Ciri-ciri ruam herpes zoster sering kali berupa lepuh berisi cairan yang mudah pecah, dan bercak merah. Ruam sering kali membungkus tubuh mulai dari tulang belakang, dan mungkin juga ada ruam di sekitar telinga dan wajah. Beberapa orang yang didiagnosis dengan herpes zoster mengalami gejala yang melampaui ruam awal. Misalnya, mereka mungkin mengalami demam, sakit kepala, menggigil, kelelahan, atau masalah dengan kelemahan otot.
Jika infeksi herpes zoster Anda menjadi sangat parah, Anda mungkin mulai memperhatikan beberapa komplikasi herpes zoster yang lebih jarang. Misalnya, beberapa pasien mengalami nyeri yang melibatkan mata, yang perlu ditangani secepat mungkin untuk menghindari potensi kerusakan pada mata atau penglihatan. Ada juga risiko kehilangan pendengaran, atau nyeri hebat di telinga jika lepuh menyebar ke seluruh wajah. Kehilangan rasa di lidah Anda juga bisa menjadi tanda bahwa Anda mengidap Sindrom Ramsay Hunt.
Jika Anda memang menderita herpes zoster, Anda mungkin akan terkena infeksi bakteri di beberapa lepuh Anda. Awasi jika kulit Anda menjadi merah atau bengkak, atau mulai terasa hangat saat disentuh.
Masalah dengan Sinanaga pada Orang Dewasa yang Lebih Tua:
Herpes zoster dapat terjadi pada orang dari segala usia atau jenis kelamin, tetapi paling sering terjadi pada orang dewasa yang lebih tua, seringkali antara usia 60 dan 80 tahun. Menurut pakar kesehatan, satu dari tiga orang akan terkena herpes zoster dalam hidup mereka, dan sekitar setengah dari mereka berusia di atas 60 tahun. Salah satu alasan manula lebih mungkin menderita herpes zoster daripada orang yang lebih muda, adalah kenyataan bahwa sistem kekebalan mereka lebih lemah.
Jika Anda memiliki sistem kekebalan yang buruk dan Anda belum berusia di atas 60 tahun, hal ini dapat meningkatkan risiko terkena herpes zoster. Yang penting, orang yang menderita herpes zoster di atas usia 60 umumnya lebih mungkin mengalami efek samping yang rumit daripada anggota masyarakat umum lainnya. Orang-orang ini juga lebih rentan terhadap masalah yang melibatkan radang otak dan pneumonia, jadi penting untuk menemui dokter sedini mungkin untuk mendapatkan perawatan jika Anda berusia di atas 60 tahun.
Mengobati dan Mencegah Herpes zoster:
Jika Anda tertarik untuk mempelajari tentang tanda, gejala, dan perawatan herpes zoster, penting untuk diperhatikan bahwa meskipun tidak ada obat untuk herpes zoster.
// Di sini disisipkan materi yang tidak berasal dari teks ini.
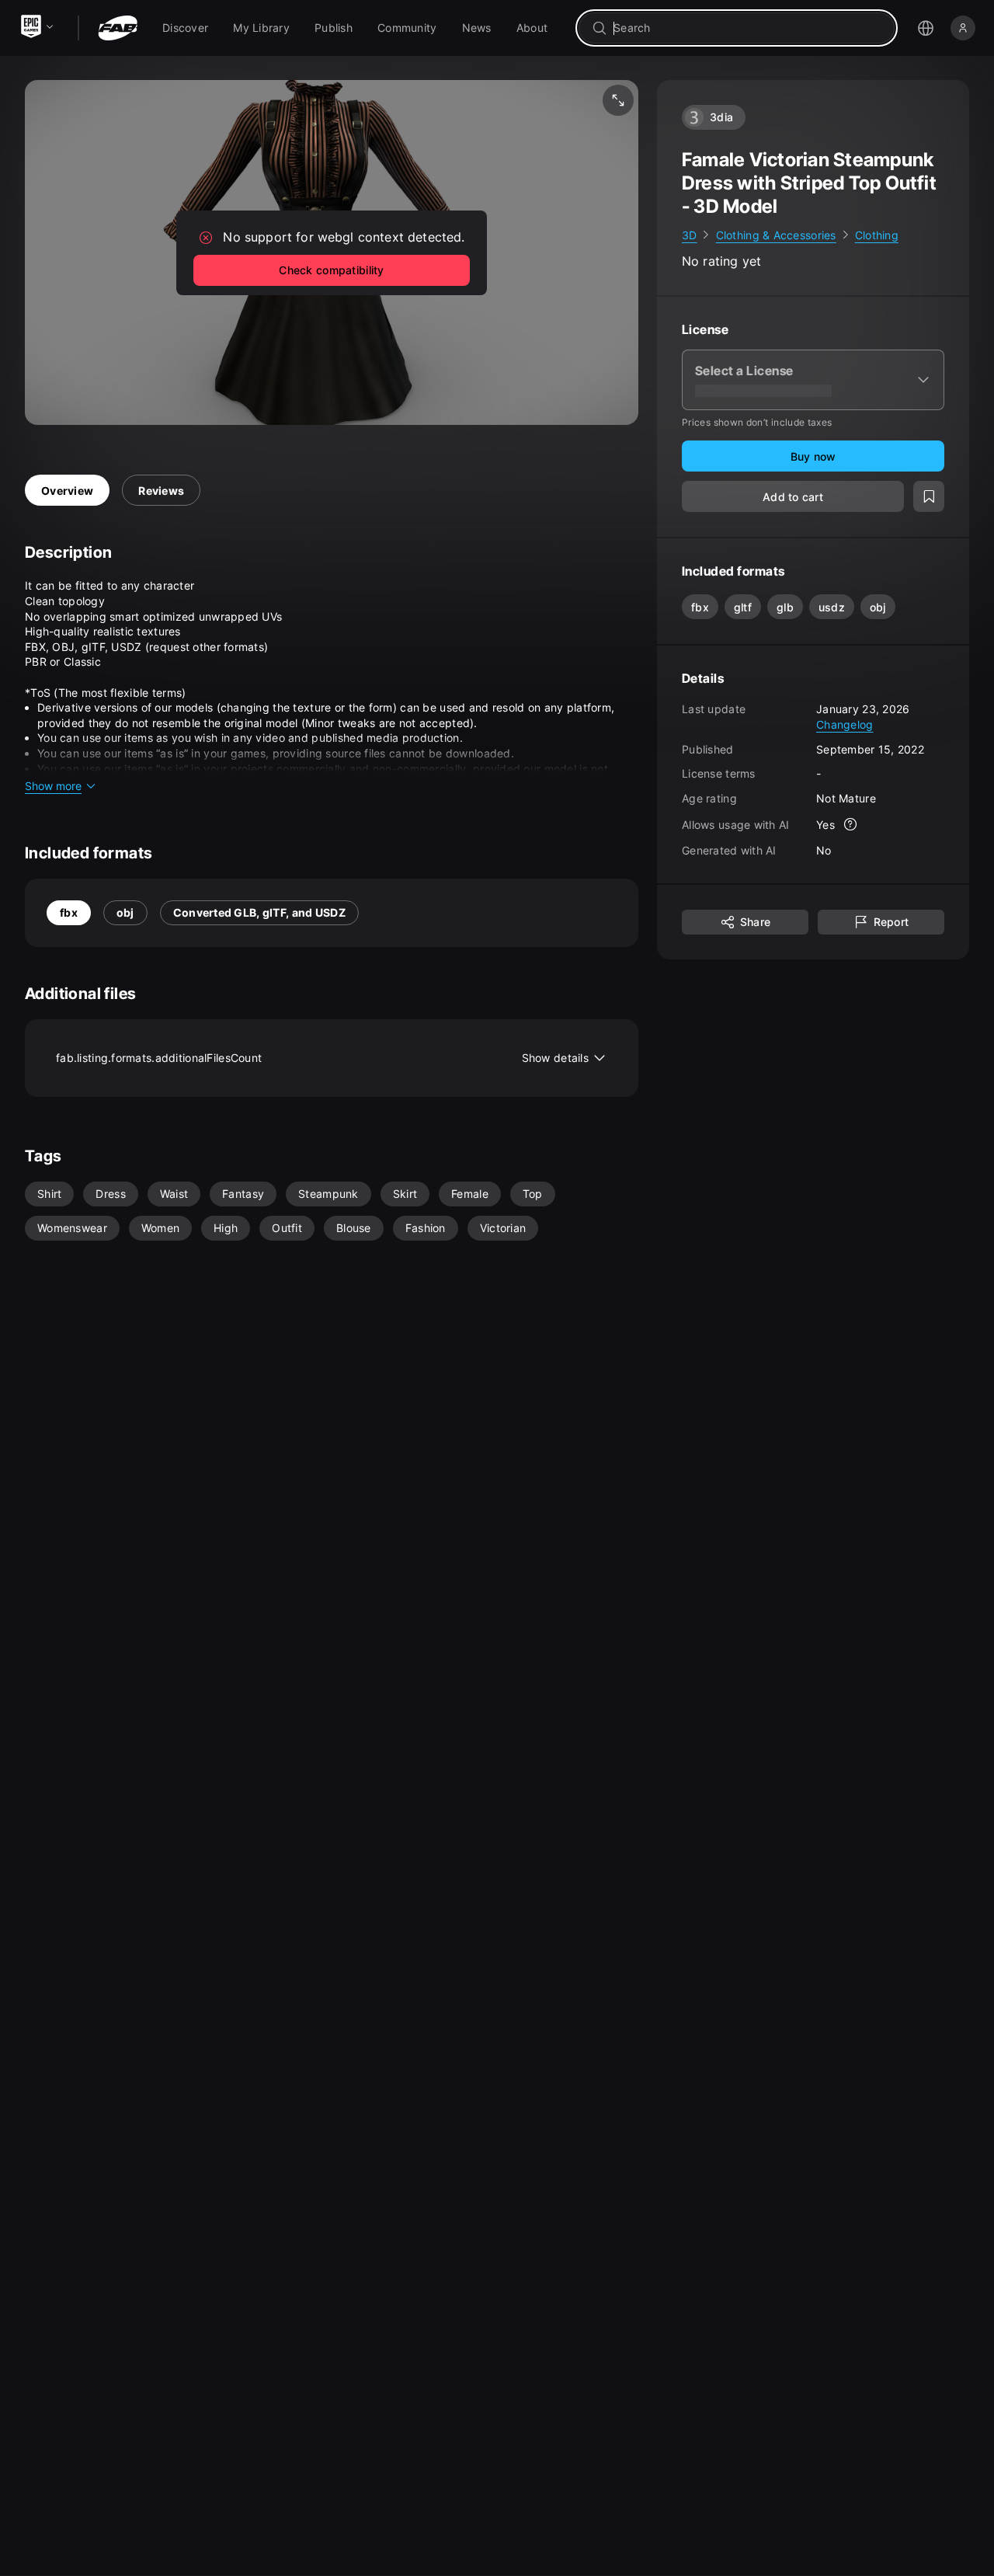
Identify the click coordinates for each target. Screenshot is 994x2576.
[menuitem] (185, 28)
Anda dapat mengakses obat-obatan yang dapat mengurangi lamanya infeksi, dan meminimalkan gejalanya. Bentuk perawatan di rumah juga dapat berguna untuk meredakan gejala Anda. Misalnya, dokter sering menganjurkan agar penderita herpes zoster banyak istirahat dan mengoleskan kompres dingin ke ruam untuk mengurangi rasa gatal dan nyeri.
Bagi kebanyakan orang yang ingin mengetahui tentang tanda, gejala, dan pengobatan herpes zoster, sangat meyakinkan mengetahui bahwa kondisi biasanya akan hilang dengan sendirinya dalam beberapa minggu, dan umumnya hanya terjadi sekali. Namun, jika Anda menyadari bahwa masalah Anda tidak kunjung reda setelah sekitar sepuluh hari, Anda mungkin harus mempertimbangkan untuk berbicara dengan dokter Anda.
Idealnya, cara terbaik untuk mengurangi risiko Anda harus berurusan dengan herpes zoster, adalah dengan mencegah infeksi terjadi sejak awal. Meskipun tidak ada obatnya, ada vaksin yang dapat mengurangi risiko Anda terkena herpes zoster parah, atau mengalami komplikasi akibat herpes zoster. Kebanyakan anak harus menerima setidaknya dua dosis vaksin cacar air, dan orang dewasa yang belum pernah menderita cacar air juga harus mendapatkan vaksin ini.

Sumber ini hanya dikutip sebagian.